How Often You Should Get Tested
If your A1c comes back normal, there’s no firm consensus on the perfect retesting schedule. The U.S. Preventive Services Task Force suggests that screening every three years is a reasonable approach for adults with normal blood glucose levels. Your doctor may recommend testing sooner if you have risk factors like obesity, a family history of diabetes, or a history of gestational diabetes.
People already diagnosed with prediabetes or diabetes typically get tested more frequently, often every three to six months, to track whether their management plan is working.
When A1c Results Can Be Misleading
The test assumes your red blood cells have a normal lifespan and a typical form of hemoglobin. Several conditions can throw off the accuracy of your results, sometimes producing a number that’s higher or lower than your true average blood sugar.
Iron-deficiency anemia, chronic kidney disease, and heavy blood loss all alter how long your red blood cells survive, which changes how much glucose accumulates on them. If your red blood cells are turning over faster than usual, less glucose has time to attach, and your A1c may read falsely low. The reverse can happen too, giving a falsely high result.
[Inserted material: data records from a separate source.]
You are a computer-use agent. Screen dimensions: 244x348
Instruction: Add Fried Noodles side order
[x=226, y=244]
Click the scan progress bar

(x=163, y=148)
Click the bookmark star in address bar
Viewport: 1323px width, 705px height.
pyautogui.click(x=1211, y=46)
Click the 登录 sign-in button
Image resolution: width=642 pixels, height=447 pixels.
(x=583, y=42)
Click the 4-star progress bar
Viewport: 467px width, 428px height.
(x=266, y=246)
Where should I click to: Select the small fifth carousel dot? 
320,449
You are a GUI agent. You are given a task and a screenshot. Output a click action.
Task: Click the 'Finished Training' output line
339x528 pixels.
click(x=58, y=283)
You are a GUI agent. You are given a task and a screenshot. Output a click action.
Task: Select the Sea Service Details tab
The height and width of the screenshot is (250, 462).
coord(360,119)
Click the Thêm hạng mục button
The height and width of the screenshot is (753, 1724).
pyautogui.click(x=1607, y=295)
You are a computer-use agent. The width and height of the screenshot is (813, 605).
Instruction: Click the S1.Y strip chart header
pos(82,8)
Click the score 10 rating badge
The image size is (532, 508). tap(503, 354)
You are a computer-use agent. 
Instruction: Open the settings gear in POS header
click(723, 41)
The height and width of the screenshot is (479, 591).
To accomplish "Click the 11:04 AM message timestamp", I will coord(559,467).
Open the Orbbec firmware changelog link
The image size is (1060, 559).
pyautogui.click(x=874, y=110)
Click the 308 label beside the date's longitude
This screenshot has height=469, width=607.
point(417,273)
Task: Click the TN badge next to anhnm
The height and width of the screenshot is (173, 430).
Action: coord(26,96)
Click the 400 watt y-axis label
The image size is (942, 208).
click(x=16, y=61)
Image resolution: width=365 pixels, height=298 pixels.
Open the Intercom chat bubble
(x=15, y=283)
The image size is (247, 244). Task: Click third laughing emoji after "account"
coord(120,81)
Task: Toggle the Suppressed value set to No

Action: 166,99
Hemoglobin variants also matter. The most common form of hemoglobin is called hemoglobin A, but inherited variants exist that are more prevalent among people with ancestry from Africa, South and Southeast Asia, and the Mediterranean. These variants don’t increase your risk of diabetes, but depending on the lab method used, they can skew A1c results in either direction. A falsely high reading could lead to an unnecessary diagnosis or overly aggressive treatment, while a falsely low one might mask a real problem. If you know you carry a hemoglobin variant like sickle cell trait, your doctor may rely on alternative blood sugar tests instead.
A1c Targets for Older Adults
For people already managing diabetes, the goal A1c isn’t always the same across age groups. Older adults face a higher risk of hypoglycemia (dangerously low blood sugar) for several reasons: irregular eating patterns, declining kidney function, and medications like insulin that can overshoot. Cognitive decline, which is more common with age, also makes it harder to manage the daily demands of blood sugar monitoring and medication adjustments.
Because of these risks, A1c targets for older adults with diabetes are often set higher than the standard 6.5% threshold. A healthy older adult with few other chronic conditions may aim for an A1c below 7.0% to 7.5%. Someone managing multiple chronic illnesses or mild cognitive impairment may have a target below 8.0%. For those in poor health or with severe functional limitations, clinicians often move away from A1c targets altogether and focus instead on preventing episodes of very high or very low blood sugar.
A1c During Pregnancy
Pregnancy naturally lowers A1c readings because red blood cells turn over faster during this period. This happens in all pregnant people, whether or not they have diabetes. For those who do have diabetes during pregnancy, the ideal A1c goal is below 6% if it can be reached without causing low blood sugar episodes, though it may be relaxed to below 7% when needed.
A1c plays a secondary role during pregnancy overall. Daily glucose monitoring provides more actionable, real-time data for managing blood sugar. After delivery, A1c remains unreliable for a while. For women being screened for diabetes after a pregnancy with gestational diabetes, a glucose tolerance test is preferred over A1c at 4 to 12 weeks postpartum, since the effects of increased red blood cell turnover and blood loss during delivery can still suppress the reading.